TASK TO CARRY OUT
Edit the lines below so that "named" becomes "labeled", leaving everything else unchanged. Omit the pictures from your answer.

(Entries for locating words and elements)
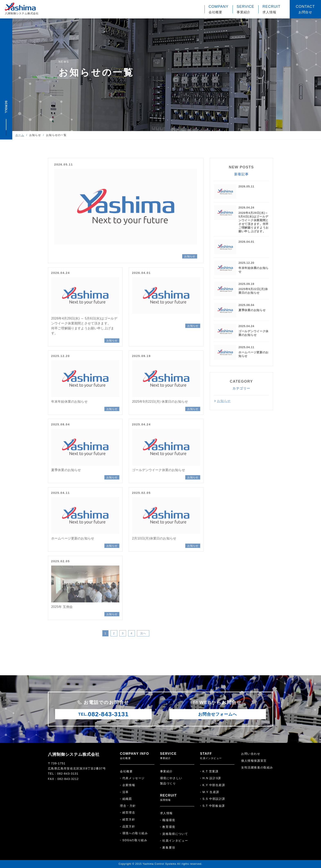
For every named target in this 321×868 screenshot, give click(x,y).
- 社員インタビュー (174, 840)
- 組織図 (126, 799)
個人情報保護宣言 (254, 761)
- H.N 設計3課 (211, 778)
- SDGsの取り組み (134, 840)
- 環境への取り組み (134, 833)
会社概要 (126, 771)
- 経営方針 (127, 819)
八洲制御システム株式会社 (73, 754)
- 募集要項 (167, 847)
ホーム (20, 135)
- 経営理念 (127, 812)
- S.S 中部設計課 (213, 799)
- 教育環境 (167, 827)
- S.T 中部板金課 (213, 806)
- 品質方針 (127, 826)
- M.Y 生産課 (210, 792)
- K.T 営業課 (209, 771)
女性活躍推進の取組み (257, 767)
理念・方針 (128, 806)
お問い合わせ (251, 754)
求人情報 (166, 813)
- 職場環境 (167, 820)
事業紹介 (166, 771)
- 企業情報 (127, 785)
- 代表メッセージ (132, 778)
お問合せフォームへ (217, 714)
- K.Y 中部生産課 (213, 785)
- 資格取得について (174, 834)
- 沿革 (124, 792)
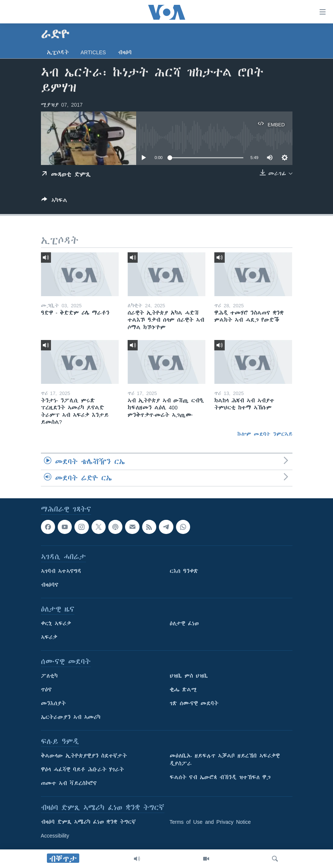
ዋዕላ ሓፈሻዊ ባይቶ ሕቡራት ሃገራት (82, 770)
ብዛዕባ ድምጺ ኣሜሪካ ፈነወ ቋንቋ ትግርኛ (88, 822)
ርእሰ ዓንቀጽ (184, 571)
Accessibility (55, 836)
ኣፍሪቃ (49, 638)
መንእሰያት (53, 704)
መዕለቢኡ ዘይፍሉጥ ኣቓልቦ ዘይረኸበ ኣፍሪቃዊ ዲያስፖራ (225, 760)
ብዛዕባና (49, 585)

WRITTEN SOLUTION
For every labeled target in this 321×868 screenshot, give click(x,y).
- 社員インタビュー (174, 840)
- 組織図 (126, 799)
個人情報保護宣言 (254, 761)
- H.N 設計3課 (211, 778)
- SDGsの取り組み (134, 840)
- 環境への取り組み (134, 833)
会社概要 (126, 771)
- 経営方針 (127, 819)
八洲制御システム株式会社 (73, 754)
- 募集要項 (167, 847)
ホーム (20, 135)
- 経営理念 (127, 812)
- S.S 中部設計課 (213, 799)
- 教育環境 (167, 827)
- S.T 中部板金課 (213, 806)
- 品質方針 (127, 826)
- M.Y 生産課 (210, 792)
- K.T 営業課 (209, 771)
女性活躍推進の取組み (257, 767)
理念・方針 (128, 806)
お問い合わせ (251, 754)
求人情報 (166, 813)
- 職場環境 (167, 820)
事業紹介 (166, 771)
- 企業情報 (127, 785)
- 代表メッセージ (132, 778)
お問合せフォームへ (217, 714)
- K.Y 中部生産課 (213, 785)
- 資格取得について (174, 834)
- 沿革 (124, 792)
ዋዕላ ሓፈሻዊ ባይቶ ሕቡራት ሃገራት (82, 770)
ብዛዕባ ድምጺ ኣሜሪካ ፈነወ ቋንቋ ትግርኛ (88, 822)
ርእሰ ዓንቀጽ (184, 571)
Accessibility (55, 836)
ኣፍሪቃ (49, 638)
መንእሰያት (53, 704)
መዕለቢኡ ዘይፍሉጥ ኣቓልቦ ዘይረኸበ ኣፍሪቃዊ ዲያስፖራ (225, 760)
ብዛዕባና (49, 585)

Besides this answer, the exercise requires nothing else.